§ Task brief: Set out exactly, line by line, the stretch of data below that begins at the line containing "2017-04（1） (1001, 1813)" and ends at the line containing "2023-09（1） (642, 1374)", with both ends kept.

§ Records for processing:
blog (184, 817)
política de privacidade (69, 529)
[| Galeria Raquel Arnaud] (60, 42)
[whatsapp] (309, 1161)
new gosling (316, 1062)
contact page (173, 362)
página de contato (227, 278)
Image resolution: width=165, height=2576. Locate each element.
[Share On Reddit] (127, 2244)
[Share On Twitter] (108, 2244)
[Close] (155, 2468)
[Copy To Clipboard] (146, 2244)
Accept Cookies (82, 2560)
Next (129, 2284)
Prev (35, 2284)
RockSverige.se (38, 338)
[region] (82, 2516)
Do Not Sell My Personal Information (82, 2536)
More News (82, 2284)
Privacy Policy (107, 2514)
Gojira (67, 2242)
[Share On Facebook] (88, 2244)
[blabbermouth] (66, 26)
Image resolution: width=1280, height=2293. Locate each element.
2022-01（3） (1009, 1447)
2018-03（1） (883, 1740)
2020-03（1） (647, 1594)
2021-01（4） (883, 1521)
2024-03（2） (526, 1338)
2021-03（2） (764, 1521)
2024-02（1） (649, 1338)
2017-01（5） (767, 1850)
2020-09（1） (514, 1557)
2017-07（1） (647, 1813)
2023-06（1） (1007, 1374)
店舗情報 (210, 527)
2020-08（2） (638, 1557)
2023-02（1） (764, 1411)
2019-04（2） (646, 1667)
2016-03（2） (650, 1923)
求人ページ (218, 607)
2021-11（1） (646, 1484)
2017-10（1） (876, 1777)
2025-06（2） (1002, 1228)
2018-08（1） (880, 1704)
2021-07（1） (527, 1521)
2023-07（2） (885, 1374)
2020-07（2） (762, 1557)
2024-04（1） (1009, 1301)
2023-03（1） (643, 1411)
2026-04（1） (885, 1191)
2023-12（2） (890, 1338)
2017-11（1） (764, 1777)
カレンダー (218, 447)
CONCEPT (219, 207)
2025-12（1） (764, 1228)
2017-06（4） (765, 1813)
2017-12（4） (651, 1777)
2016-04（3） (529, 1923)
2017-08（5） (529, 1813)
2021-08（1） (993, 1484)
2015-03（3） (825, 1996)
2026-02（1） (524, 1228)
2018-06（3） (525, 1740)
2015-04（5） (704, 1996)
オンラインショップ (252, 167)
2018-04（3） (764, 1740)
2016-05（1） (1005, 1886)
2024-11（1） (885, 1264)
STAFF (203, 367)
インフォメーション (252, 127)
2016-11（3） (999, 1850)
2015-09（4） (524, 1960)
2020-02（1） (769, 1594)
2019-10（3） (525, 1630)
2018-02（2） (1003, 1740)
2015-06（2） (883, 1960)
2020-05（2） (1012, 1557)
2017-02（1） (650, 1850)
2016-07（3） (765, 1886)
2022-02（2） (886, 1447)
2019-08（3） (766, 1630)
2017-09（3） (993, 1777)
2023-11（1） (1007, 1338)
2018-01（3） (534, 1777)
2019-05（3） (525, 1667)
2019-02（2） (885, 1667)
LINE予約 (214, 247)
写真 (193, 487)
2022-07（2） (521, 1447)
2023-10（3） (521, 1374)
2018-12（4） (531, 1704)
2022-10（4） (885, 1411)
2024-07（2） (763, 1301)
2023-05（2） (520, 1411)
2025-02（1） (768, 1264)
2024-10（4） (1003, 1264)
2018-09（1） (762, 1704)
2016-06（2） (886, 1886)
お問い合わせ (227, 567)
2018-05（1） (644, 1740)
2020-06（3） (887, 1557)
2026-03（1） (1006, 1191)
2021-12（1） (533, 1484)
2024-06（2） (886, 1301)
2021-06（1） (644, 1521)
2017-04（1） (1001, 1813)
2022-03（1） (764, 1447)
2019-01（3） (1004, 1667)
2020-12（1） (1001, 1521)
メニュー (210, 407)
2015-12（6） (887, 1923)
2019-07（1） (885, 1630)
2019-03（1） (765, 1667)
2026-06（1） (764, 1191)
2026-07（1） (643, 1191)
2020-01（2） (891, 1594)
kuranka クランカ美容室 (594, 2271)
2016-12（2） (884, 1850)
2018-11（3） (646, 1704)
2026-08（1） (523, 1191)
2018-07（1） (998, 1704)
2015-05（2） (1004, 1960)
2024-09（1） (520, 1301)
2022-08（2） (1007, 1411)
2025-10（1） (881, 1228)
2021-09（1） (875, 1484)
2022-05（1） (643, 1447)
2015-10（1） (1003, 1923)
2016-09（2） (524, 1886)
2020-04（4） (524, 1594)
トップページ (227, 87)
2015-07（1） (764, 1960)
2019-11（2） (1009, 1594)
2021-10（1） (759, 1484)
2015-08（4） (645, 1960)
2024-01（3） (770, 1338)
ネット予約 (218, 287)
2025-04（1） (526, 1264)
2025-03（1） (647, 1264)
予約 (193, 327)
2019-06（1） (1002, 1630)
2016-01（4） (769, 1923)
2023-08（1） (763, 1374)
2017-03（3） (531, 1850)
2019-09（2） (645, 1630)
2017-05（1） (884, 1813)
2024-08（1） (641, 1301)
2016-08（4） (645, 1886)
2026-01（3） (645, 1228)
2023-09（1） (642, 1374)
...
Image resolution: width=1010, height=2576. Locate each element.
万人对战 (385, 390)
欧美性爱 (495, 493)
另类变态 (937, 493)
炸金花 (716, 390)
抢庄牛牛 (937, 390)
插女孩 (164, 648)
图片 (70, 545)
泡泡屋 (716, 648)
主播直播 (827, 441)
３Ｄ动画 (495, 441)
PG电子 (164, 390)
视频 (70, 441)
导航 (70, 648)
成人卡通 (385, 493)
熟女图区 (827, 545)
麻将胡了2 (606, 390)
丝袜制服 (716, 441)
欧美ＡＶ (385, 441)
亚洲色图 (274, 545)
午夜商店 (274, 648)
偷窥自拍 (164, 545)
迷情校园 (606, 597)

§ Solution for this task:
2017-04（1） (1001, 1813)
2022-03（1） (764, 1447)
2019-01（3） (1004, 1667)
2020-12（1） (1001, 1521)
メニュー (210, 407)
2015-12（6） (887, 1923)
2019-07（1） (885, 1630)
2019-03（1） (765, 1667)
2026-06（1） (764, 1191)
2026-07（1） (643, 1191)
2020-01（2） (891, 1594)
kuranka クランカ美容室 (594, 2271)
2016-12（2） (884, 1850)
2018-11（3） (646, 1704)
2026-08（1） (523, 1191)
2018-07（1） (998, 1704)
2015-05（2） (1004, 1960)
2024-09（1） (520, 1301)
2022-08（2） (1007, 1411)
2025-10（1） (881, 1228)
2021-09（1） (875, 1484)
2022-05（1） (643, 1447)
2015-10（1） (1003, 1923)
2016-09（2） (524, 1886)
2020-04（4） (524, 1594)
トップページ (227, 87)
2015-07（1） (764, 1960)
2019-11（2） (1009, 1594)
2021-10（1） (759, 1484)
2015-08（4） (645, 1960)
2024-01（3） (770, 1338)
ネット予約 (218, 287)
2025-04（1） (526, 1264)
2025-03（1） (647, 1264)
予約 (193, 327)
2019-06（1） (1002, 1630)
2016-01（4） (769, 1923)
2023-08（1） (763, 1374)
2017-03（3） (531, 1850)
2019-09（2） (645, 1630)
2017-05（1） (884, 1813)
2024-08（1） (641, 1301)
2016-08（4） (645, 1886)
2026-01（3） (645, 1228)
2023-09（1） (642, 1374)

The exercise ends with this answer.